§ Extracted information:
• • •
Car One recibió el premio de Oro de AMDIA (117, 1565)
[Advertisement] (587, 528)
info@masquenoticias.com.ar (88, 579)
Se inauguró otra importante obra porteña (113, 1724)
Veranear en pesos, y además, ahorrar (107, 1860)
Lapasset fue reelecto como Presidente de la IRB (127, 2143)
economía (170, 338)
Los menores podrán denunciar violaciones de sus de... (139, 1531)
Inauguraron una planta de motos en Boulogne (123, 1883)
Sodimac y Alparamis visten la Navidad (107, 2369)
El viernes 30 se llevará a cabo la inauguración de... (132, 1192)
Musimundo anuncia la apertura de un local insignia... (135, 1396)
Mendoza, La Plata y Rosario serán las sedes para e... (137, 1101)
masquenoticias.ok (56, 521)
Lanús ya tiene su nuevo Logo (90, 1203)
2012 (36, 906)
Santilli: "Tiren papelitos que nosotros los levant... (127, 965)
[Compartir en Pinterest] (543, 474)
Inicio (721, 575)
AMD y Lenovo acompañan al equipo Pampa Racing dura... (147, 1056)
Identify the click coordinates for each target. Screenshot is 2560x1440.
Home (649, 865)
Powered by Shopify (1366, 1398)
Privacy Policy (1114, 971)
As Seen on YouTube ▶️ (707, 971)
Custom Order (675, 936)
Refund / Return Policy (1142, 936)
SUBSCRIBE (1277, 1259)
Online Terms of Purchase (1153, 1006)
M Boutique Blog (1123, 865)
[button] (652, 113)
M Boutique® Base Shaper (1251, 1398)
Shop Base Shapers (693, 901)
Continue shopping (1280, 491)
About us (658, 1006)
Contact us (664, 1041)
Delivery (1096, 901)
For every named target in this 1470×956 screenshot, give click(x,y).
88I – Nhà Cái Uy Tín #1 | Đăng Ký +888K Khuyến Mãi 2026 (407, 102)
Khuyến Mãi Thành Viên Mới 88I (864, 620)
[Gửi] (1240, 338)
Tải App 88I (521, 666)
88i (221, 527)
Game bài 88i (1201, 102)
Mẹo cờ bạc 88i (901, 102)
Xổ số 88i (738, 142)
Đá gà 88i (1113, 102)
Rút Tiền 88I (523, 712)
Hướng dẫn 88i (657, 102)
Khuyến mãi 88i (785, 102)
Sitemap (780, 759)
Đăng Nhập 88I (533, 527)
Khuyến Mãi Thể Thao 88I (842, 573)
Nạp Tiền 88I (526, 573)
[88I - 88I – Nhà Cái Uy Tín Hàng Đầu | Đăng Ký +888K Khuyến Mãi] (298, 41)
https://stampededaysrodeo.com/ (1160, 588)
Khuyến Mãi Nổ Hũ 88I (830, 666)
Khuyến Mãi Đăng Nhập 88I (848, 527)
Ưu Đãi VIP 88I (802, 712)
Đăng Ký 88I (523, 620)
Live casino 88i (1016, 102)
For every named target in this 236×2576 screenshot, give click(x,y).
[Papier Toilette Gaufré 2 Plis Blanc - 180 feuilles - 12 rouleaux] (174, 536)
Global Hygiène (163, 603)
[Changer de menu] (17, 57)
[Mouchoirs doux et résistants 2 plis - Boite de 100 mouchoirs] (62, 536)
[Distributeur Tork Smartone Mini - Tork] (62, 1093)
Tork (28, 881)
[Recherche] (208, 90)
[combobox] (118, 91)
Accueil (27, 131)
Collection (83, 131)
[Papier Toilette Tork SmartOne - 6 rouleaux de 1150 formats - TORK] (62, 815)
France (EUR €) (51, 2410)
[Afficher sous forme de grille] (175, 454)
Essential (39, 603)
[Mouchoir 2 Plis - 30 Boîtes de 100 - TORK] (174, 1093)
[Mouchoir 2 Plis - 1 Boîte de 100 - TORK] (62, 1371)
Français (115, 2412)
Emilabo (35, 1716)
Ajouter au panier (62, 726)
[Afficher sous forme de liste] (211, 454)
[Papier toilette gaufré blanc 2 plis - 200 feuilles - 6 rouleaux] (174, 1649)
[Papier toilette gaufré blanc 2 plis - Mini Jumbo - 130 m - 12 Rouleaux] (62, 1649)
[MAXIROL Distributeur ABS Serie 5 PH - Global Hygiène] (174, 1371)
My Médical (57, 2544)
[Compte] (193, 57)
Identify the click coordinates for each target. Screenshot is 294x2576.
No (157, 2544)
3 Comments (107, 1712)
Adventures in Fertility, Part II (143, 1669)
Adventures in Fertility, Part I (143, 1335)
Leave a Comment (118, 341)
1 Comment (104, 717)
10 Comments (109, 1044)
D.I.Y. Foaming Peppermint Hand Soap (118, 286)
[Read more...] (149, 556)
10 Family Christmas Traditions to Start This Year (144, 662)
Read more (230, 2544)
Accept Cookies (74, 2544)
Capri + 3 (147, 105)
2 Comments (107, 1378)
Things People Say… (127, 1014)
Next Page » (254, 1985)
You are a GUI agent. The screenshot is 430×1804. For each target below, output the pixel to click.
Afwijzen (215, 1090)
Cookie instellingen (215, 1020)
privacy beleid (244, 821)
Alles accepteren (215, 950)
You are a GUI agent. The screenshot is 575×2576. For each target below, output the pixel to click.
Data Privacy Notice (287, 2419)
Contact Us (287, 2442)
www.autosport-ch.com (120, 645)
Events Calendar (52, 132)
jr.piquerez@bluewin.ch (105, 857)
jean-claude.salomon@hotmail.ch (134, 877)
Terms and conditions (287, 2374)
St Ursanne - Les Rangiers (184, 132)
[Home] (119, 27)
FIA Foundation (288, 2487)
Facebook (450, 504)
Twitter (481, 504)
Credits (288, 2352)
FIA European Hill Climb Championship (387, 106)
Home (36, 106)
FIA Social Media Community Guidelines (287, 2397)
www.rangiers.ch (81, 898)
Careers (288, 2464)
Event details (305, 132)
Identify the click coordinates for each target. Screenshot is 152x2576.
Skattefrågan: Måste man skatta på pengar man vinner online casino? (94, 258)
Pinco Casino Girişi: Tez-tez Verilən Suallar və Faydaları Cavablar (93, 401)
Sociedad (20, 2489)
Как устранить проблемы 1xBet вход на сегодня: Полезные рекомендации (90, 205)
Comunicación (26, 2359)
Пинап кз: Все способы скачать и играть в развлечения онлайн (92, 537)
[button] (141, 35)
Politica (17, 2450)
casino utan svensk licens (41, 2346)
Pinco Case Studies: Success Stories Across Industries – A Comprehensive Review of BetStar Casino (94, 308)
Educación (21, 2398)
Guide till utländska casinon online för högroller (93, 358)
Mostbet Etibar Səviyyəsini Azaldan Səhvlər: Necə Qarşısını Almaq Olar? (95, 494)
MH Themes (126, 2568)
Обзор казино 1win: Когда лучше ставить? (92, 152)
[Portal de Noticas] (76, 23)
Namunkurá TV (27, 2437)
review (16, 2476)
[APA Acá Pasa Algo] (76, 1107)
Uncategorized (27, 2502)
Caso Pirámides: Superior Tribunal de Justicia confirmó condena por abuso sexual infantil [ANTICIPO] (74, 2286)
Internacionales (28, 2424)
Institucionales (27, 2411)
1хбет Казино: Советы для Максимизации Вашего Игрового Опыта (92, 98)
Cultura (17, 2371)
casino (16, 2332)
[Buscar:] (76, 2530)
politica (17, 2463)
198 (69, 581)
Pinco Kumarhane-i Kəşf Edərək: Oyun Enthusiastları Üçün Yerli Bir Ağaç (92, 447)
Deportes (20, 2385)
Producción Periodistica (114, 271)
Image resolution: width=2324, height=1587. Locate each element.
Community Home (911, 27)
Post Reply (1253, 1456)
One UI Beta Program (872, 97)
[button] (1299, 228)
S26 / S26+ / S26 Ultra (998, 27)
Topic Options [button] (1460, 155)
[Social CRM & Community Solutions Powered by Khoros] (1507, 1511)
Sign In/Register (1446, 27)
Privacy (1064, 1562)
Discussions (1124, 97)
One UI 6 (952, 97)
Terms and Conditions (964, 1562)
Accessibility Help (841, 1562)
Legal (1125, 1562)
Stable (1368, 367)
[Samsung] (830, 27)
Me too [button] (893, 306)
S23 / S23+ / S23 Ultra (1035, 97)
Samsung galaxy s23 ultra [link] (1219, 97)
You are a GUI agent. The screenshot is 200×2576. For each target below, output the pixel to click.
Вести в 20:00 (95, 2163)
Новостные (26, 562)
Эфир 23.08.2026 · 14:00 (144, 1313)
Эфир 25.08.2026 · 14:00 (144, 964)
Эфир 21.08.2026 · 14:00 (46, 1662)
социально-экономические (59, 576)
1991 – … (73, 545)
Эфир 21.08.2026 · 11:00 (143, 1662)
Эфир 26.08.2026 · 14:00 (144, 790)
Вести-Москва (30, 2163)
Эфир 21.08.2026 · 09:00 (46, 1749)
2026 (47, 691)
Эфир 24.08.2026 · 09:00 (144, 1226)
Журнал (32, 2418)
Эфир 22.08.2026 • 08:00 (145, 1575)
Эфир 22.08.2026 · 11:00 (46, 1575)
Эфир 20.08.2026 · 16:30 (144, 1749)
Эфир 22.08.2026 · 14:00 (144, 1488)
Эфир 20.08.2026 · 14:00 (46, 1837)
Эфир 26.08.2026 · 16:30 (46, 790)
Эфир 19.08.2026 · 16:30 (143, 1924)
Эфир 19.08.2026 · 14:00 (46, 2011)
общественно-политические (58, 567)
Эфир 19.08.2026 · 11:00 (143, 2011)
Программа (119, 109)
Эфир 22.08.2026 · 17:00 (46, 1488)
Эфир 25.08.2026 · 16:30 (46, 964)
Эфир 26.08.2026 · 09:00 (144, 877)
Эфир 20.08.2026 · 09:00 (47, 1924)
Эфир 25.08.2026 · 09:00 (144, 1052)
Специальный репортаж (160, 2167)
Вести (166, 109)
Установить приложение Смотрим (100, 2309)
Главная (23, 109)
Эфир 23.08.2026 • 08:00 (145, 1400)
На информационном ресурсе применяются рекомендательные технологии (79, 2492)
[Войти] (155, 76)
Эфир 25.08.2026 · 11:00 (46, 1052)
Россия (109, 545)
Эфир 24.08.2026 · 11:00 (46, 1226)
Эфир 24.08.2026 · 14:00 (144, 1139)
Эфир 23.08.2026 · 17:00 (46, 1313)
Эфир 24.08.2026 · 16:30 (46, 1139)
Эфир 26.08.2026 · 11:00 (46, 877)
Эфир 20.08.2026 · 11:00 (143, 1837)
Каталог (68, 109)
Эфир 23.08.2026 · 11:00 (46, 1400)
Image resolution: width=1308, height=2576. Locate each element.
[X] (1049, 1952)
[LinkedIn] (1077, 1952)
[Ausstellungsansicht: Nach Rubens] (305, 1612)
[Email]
• • •
§ About this task: When you come to the line containing "Veranear en pesos, y", give it and stop; before that, repeat each line of the material exactly from the first one.

§ Solution:
Car One recibió el premio de Oro de AMDIA (117, 1565)
[Advertisement] (587, 528)
info@masquenoticias.com.ar (88, 579)
Se inauguró otra importante obra porteña (113, 1724)
Veranear en pesos, y además, ahorrar (107, 1860)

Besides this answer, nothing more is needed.